## Task goal:
Rewrite the lines of the listing as a JSON list of strings, one string per line with blank lines omitted, from the line with "Screen dimensions: 975x750" through the end of the listing, both ends included. Leave the pictures out of the list.

*** Given entries ***

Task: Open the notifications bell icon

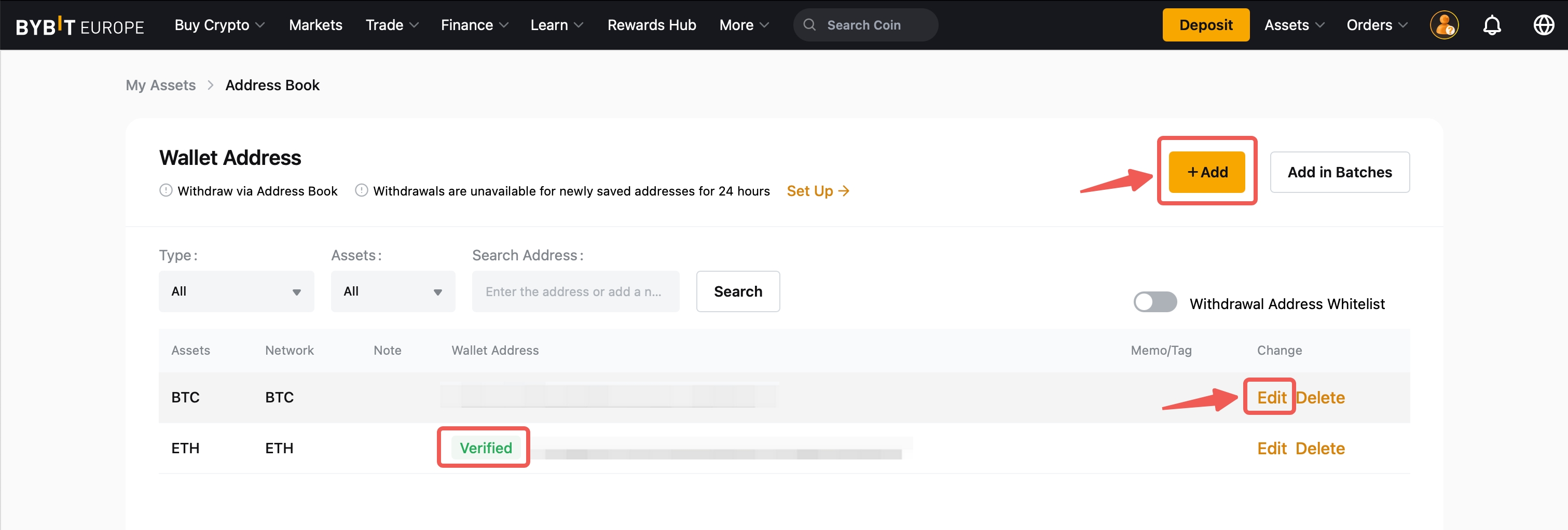Action: point(1491,25)
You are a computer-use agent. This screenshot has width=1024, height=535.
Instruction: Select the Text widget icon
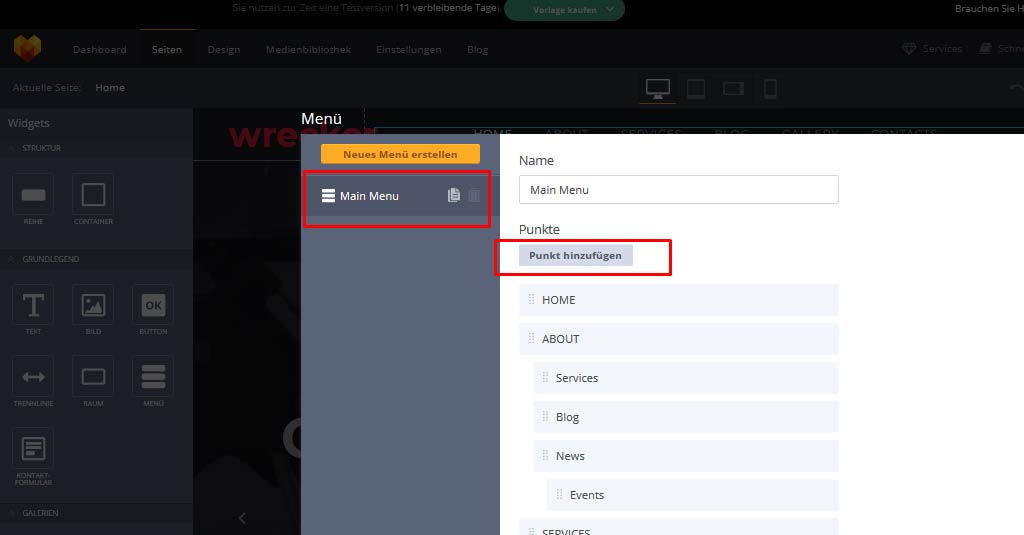coord(33,305)
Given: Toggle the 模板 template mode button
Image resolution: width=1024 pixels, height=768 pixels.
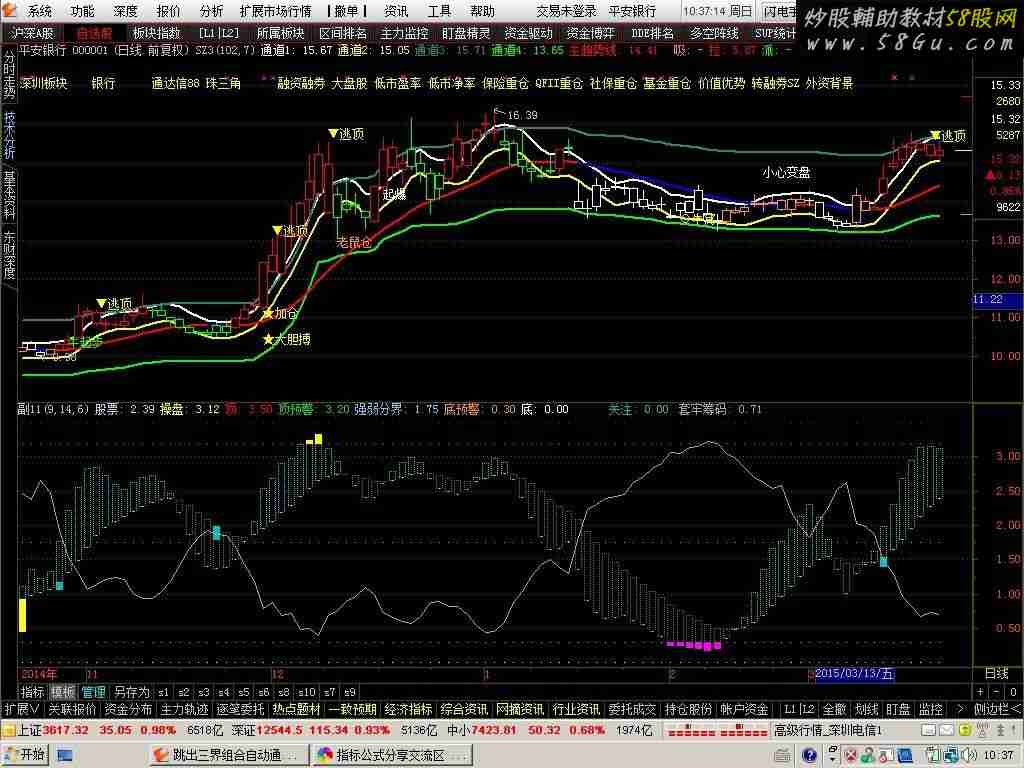Looking at the screenshot, I should [x=63, y=691].
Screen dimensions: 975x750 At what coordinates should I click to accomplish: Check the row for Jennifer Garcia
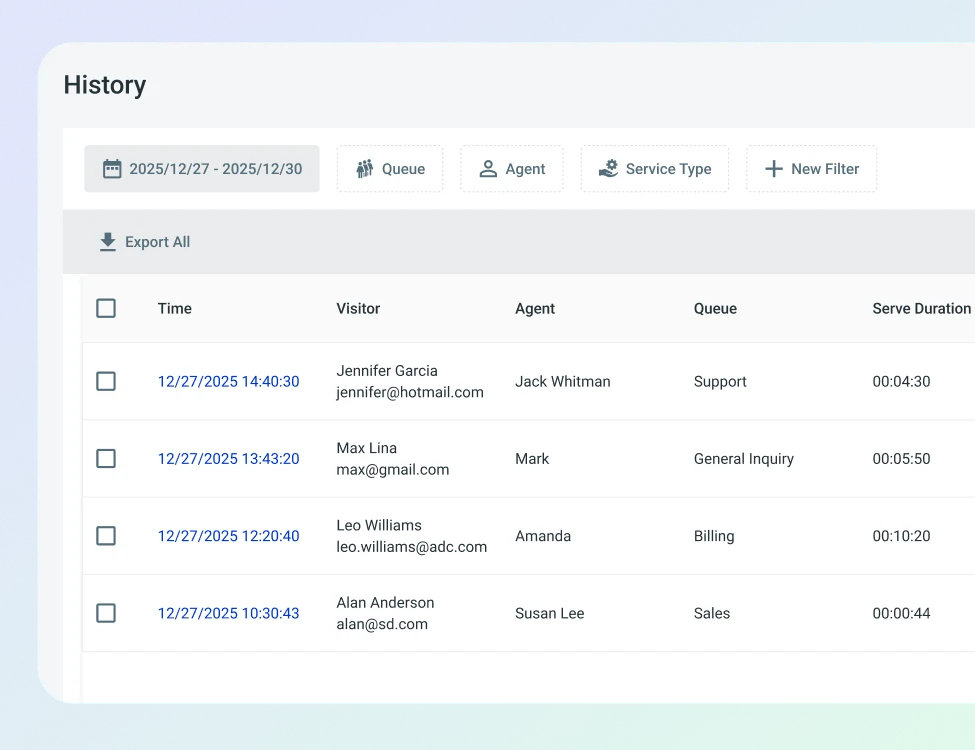pos(106,381)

***

## Response to this task:
[
  "Screen dimensions: 975x750 At what coordinates should I click to accomplish: Check the row for Jennifer Garcia",
  "pos(106,381)"
]